> **Exercise prompt**:
Format the data below as a numbered list, from its first line through the line containing "pyautogui.click(x=628, y=152)", both included. Omit any blank lines.

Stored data
- - - -

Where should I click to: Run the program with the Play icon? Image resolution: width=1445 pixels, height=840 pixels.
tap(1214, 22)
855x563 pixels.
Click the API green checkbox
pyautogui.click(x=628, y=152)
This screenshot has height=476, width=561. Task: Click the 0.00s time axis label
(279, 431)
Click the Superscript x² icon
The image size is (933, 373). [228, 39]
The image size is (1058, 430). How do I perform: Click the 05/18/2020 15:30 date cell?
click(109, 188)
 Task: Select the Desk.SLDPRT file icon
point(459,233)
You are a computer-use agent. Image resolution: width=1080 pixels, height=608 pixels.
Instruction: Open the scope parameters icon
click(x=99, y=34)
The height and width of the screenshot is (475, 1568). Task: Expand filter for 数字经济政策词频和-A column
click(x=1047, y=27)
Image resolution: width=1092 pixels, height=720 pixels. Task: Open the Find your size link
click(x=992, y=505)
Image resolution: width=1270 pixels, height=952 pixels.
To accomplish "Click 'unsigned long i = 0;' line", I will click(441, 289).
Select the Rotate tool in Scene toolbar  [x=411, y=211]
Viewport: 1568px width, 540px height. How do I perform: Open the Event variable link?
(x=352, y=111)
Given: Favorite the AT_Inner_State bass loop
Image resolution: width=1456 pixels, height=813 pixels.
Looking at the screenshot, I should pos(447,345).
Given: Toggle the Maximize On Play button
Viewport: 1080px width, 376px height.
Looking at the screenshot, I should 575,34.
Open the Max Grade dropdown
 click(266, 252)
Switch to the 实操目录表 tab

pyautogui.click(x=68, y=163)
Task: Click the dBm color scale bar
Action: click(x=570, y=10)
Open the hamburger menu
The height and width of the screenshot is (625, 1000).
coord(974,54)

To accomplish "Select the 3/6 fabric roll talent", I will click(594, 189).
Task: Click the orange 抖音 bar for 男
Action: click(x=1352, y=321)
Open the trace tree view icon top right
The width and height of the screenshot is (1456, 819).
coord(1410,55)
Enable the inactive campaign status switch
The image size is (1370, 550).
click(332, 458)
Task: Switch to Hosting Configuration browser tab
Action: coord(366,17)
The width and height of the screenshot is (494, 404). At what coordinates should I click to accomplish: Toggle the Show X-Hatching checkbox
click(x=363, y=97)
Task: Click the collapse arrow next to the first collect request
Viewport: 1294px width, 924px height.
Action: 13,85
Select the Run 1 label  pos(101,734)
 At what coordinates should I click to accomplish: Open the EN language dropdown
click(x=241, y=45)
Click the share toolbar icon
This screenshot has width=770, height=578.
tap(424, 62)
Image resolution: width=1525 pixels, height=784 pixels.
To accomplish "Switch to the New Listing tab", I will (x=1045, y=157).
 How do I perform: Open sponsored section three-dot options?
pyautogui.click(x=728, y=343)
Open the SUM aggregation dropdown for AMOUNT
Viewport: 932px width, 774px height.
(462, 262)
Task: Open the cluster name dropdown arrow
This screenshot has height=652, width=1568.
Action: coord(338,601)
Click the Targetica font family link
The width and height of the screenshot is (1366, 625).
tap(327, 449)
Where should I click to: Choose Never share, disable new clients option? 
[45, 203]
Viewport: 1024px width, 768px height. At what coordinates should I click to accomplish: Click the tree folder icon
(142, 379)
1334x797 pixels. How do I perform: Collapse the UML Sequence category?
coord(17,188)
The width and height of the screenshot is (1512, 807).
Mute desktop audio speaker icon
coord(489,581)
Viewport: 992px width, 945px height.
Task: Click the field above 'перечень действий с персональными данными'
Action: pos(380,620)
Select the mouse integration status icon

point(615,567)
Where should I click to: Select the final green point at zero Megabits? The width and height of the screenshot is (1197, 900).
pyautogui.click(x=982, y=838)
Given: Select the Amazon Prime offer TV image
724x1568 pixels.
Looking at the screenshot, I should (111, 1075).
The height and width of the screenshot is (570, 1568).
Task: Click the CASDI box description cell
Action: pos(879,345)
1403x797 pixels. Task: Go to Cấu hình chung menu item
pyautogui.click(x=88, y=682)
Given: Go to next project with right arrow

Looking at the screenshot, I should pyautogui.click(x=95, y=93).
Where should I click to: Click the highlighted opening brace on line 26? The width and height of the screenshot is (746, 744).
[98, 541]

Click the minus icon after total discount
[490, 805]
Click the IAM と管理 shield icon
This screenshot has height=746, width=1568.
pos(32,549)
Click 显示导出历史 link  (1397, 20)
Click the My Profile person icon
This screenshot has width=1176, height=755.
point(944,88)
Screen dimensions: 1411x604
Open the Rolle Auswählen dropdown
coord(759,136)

- - - -

> **Response to this task**:
1. Where should I click to: Run the program with the Play icon? Image resolution: width=1445 pixels, height=840 pixels.
2. tap(1214, 22)
3. 855x563 pixels.
4. Click the API green checkbox
5. pyautogui.click(x=628, y=152)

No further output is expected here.